Moving to Oxford in 1990, to be near his in-laws when he and his former wife had young children, had a dramatic influence on Bloom’s approach to his faith.

“I didn’t understand religion until I came to Oxford,” he explains. The pluralist nature of the Oxford community was part of the appeal.

“The faith came to me from the community here, it took me more towards Liberal Judaism.

“I see myself as a Liberal Jew — but probably more devout.

“It’s about trying to pick up for some the points of being Jewish — things like tikkun olam, tzedakah, about kindness and about generosity.

“It’s an extraordinary community – an adherence to the core values of Judaism.

“To me it’s about being a light upon nations and having a certain morality as a Jew.”

Bloom has a partner, Sue, but lives on his own.
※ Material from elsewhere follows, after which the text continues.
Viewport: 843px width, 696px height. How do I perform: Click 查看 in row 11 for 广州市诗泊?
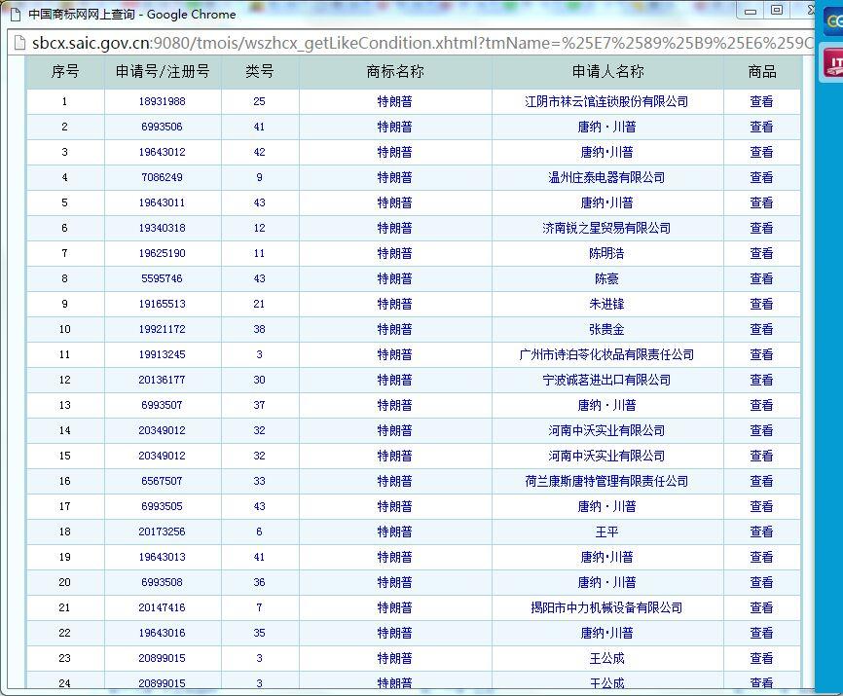click(761, 354)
He has a student daughter, and a son who also works in the media, in sport and has just got engaged to “a nice Jewish girl, I’m a very proud dad.”

Bloom uses his book-lined living room to host counselling sessions, as well as holding weekly surgeries in Harley Street.
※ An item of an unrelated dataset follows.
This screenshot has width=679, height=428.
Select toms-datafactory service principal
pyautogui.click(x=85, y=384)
Alongside his sessions with sports stars he also helps teenagers who are struggling at school.

“I work with teenagers who are showing behavioural and academic problems — mainly boys aged 14 to 16.

“I go to a school and see kids who really are struggling and I feel I can make a difference.

He often uses a diagram during sessions, which seeks to show how antisemitic ideas come to flourish in society.

“I use it all the time with my clients,” he reveals. “It is about taking responsibility and trying to clean up the mess instead of blaming somebody else.”

It is clear that his three years of training to become a psychotherapist have left Gary in a far better place in his life as well as giving his Judaism even greater meaning.

“The hardest part for me was that as a broadcast journalist we are forced to make instant decisions like, ‘Was that offside, or was that a foul?

“As a therapist it has been about teaching myself to say no, I’ve no idea what is going on here.

“But with psychotherapy it could take eight or nine sessions, maybe even up to an entire year, but finally when that breakthrough does come, it’s amazing. That has been the huge change for me.”